Я услыхал, как где-то вдалеке громко хлопнула дверь, а затем печальный женский голос едва слышно прошелестел:
– До свидания, сэр.
Увязнув в жестких тисках сгущающейся тьмы, я вновь провалился в мир, куда не могли проникнуть даже искры человеческого сознания. Поэтому безвольно парил в невесомости, отдав свое обнаженное парализованное тело на растерзание юрким черным щупальцам, безустанно снующим по моей коже.
И лишь когда вокруг прокатился звук незнакомого мне прежде мужского голоса, я ненадолго вынырнул из сковавших меня пут и смог, наконец, слегка пошевелиться, отчего длинные темные пальцы тут же испуганно метнулись прочь.

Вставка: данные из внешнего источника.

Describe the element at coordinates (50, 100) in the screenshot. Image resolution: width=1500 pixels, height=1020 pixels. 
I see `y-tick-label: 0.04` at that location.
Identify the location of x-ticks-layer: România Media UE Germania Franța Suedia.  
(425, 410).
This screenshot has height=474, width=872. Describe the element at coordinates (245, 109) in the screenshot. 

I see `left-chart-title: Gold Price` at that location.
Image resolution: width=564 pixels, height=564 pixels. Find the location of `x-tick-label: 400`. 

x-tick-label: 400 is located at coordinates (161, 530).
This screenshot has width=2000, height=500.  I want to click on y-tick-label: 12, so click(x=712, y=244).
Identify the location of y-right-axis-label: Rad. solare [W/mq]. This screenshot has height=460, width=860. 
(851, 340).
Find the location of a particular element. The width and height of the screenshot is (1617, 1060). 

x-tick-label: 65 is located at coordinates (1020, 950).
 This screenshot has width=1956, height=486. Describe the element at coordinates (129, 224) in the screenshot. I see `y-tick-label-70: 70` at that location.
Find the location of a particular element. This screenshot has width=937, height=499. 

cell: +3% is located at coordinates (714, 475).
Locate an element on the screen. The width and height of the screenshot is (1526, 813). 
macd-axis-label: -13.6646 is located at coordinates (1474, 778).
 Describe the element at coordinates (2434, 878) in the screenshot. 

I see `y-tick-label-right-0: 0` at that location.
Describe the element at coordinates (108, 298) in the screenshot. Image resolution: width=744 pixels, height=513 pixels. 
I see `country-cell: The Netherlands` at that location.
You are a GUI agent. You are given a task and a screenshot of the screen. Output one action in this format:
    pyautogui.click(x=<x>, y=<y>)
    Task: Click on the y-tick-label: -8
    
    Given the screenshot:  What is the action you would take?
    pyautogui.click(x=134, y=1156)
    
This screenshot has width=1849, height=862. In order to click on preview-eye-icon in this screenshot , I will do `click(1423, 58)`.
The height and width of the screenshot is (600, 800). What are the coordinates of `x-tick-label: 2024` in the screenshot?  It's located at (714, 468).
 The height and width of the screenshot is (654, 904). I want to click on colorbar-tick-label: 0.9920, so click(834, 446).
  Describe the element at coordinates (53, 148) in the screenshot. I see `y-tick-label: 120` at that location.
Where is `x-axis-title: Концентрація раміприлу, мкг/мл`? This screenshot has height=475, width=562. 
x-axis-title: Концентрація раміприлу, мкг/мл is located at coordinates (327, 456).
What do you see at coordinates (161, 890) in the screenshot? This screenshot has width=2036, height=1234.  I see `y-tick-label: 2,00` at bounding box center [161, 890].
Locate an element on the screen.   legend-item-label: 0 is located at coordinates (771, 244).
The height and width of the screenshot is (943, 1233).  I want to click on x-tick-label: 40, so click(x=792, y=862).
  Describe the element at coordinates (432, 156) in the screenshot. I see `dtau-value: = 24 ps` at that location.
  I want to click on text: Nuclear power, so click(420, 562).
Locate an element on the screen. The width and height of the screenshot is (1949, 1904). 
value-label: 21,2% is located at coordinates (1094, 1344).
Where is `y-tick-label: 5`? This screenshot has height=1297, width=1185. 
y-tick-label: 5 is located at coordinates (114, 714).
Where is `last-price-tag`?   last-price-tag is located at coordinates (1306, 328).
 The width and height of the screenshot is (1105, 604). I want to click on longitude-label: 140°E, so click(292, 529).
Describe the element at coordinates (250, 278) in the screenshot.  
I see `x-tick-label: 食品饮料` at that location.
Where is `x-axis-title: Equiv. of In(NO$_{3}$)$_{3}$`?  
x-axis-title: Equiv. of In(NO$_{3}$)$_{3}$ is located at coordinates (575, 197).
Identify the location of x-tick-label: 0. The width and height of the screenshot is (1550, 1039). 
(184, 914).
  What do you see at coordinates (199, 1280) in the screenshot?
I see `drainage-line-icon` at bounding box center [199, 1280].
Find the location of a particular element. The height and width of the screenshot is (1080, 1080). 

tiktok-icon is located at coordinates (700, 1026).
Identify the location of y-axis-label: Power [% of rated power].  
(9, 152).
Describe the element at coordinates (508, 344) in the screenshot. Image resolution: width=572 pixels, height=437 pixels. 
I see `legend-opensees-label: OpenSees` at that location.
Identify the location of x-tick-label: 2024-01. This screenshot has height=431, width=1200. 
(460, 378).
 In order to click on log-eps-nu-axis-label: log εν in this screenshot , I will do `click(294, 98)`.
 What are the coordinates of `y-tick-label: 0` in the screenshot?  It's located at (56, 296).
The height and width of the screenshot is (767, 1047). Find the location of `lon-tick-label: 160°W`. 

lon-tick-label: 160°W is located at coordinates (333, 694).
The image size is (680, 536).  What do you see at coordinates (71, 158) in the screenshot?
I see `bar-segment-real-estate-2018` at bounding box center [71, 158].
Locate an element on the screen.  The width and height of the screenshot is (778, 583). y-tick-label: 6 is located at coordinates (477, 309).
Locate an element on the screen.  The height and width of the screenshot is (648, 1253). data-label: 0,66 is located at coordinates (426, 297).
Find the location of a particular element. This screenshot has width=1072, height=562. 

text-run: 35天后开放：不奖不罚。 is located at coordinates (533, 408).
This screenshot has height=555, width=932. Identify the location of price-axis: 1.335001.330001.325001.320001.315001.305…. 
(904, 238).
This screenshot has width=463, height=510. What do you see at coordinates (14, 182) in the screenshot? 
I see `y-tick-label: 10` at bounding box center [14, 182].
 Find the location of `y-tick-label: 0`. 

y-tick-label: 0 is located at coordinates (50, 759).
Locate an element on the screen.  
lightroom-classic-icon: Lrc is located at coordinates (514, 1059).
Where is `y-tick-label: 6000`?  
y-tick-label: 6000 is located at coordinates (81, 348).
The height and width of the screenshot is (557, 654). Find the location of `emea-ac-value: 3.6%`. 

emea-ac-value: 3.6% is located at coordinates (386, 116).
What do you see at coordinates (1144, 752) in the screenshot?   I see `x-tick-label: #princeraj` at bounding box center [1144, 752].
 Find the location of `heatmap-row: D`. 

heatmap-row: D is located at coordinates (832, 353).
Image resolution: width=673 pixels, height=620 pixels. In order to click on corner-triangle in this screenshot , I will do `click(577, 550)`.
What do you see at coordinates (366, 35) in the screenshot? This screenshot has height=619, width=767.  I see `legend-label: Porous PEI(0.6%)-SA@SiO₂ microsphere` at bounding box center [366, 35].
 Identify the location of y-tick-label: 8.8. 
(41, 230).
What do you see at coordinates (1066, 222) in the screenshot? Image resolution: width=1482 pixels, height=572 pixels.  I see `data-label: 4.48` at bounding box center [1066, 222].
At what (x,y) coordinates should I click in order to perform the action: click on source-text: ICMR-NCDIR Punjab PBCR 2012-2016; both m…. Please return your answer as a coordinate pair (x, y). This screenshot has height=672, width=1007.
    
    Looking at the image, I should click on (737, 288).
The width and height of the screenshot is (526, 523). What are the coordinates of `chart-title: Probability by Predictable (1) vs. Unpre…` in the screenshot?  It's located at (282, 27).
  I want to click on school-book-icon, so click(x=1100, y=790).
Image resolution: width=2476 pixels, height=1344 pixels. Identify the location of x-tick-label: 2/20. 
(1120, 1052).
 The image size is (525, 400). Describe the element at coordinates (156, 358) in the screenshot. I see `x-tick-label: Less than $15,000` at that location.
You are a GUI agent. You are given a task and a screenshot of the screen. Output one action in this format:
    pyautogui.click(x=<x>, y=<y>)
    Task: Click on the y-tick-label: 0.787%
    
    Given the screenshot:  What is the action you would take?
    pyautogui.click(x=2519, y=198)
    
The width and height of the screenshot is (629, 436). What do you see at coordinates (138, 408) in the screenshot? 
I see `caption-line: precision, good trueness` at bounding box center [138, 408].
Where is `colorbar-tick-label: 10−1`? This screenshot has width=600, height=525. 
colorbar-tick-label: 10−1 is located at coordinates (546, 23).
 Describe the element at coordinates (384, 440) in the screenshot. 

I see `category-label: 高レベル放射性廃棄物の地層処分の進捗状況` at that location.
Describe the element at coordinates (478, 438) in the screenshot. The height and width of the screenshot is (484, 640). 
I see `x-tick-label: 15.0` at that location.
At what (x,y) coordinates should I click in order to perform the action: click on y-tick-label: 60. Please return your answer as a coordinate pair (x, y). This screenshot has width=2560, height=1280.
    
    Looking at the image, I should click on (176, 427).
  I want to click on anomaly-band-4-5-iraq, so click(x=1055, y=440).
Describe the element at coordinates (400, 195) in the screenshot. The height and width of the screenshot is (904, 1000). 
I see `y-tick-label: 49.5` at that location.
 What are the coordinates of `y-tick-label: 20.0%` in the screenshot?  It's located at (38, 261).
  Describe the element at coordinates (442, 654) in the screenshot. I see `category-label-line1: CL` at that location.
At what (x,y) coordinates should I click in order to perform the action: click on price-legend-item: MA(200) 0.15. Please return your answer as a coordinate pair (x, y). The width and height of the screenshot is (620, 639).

– Директива двести восемь накладывает на всех нас определенные обязательства, – произнесло настойчивое эхо. – И я хочу еще раз убедиться в том, что мы все готовы их безукоризненно соблюдать. Лорен, вы уже сообщили своей команде последние новости?
– Нет, сэр. Я еще не успела этого сделать.
– Отлично, тогда я возьму эту роль на себя, – прогудел неизвестный голос. – Итак, если верить результатам клинических исследований, самовосстановление мозга пациента практически завершено. По заверениям Лорен и доктора Эйджена, внеочередная экспертиза, проведенная этой ночью, указывает на то, что пациент способен очнуться в любую минуту.
– Именно так, – подтвердила женщина, слегка вздохнув. – Думаю, никто из нас никогда не верил в то, что это вообще возможно, однако этот момент все же настал. Тело Фрэнка Миллера начало реагировать на внешние раздражители.
– Спасибо, Лорен, – невежливо перебил мужчина. – В связи с этим я настоятельно рекомендую всем вам еще раз изучить текст директивы двести восемь, а также тщательно отрепетировать предписанный ею сценарий. У пациента не должно закрасться ни единой мысли о том, что с ним происходило на самом деле на протяжении трех последних десятилетий. Когда Фрэнк Миллер придет в себя и откроет глаза, он должен быть уверен в том, что просто-напросто вышел из затяжной комы, а вы все – обыкновенные врачи рядовой государственной клиники. Это всем ясно?
– Сэр, – робкий голосок молодой девушки забрезжил откуда-то слева. – Я понимаю, что не имею права возражать вам, но разве то, что мы делаем, не противоречит нормам морали и существующим законам страны? Какое право мы имеем утаивать информацию и лгать пациенту?
– Доктор Адамс, – раздраженно начал мужской голос. – Нормы морали и существующие законы распространяются исключительно на граждан этой страны и, собственно, живых людей из плоти и крови. Потому к пациенту двести восемь они не имеют никакого отношения. В политике нашего управления стоит единственная задача – использовать все, что только возможно, во благо государства.